◆ DIRECTIONS ◆
Can you retype the data below, starting at the line with "Task: Toggle underline text formatting" and ending at the line with "Action: pyautogui.click(x=50, y=574)", leaving the pictures out of your answer?

◆ WORKING DATA ◆
## BEGIN
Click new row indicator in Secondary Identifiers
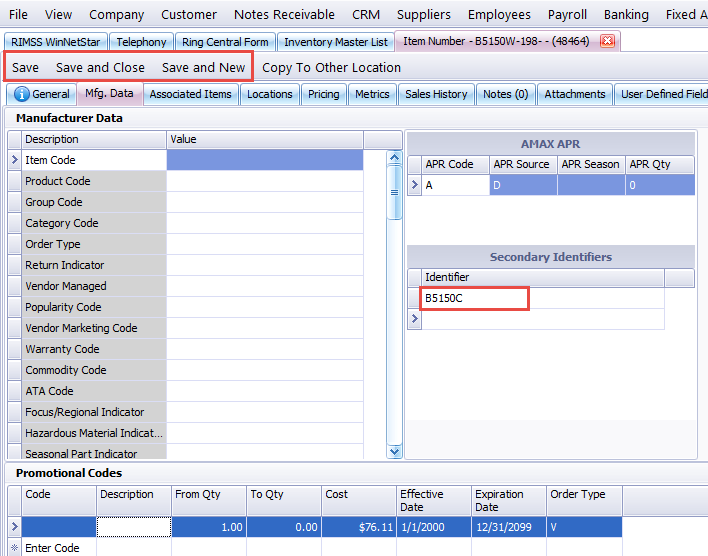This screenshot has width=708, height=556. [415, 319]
## END
## BEGIN
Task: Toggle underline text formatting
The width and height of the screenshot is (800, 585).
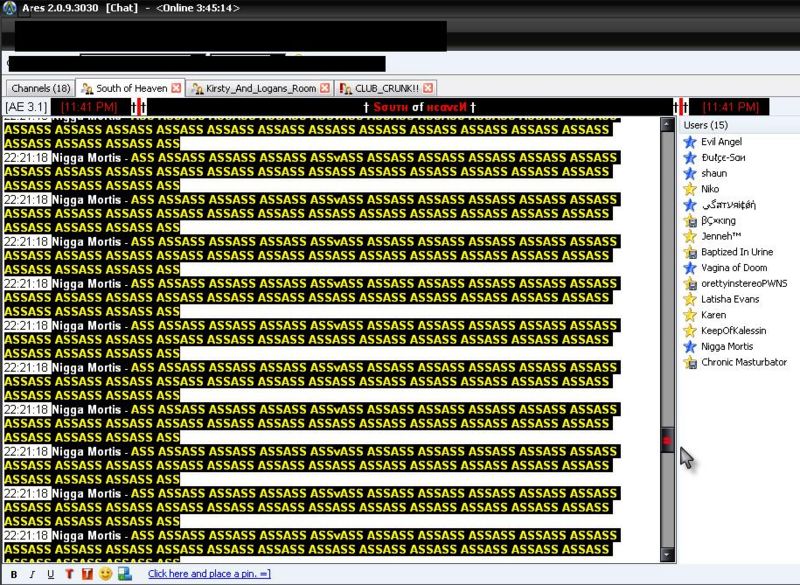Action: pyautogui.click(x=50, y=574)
## END
◆ EXERCISE RESULT ◆
Task: Toggle underline text formatting
The width and height of the screenshot is (800, 585).
Action: pyautogui.click(x=50, y=574)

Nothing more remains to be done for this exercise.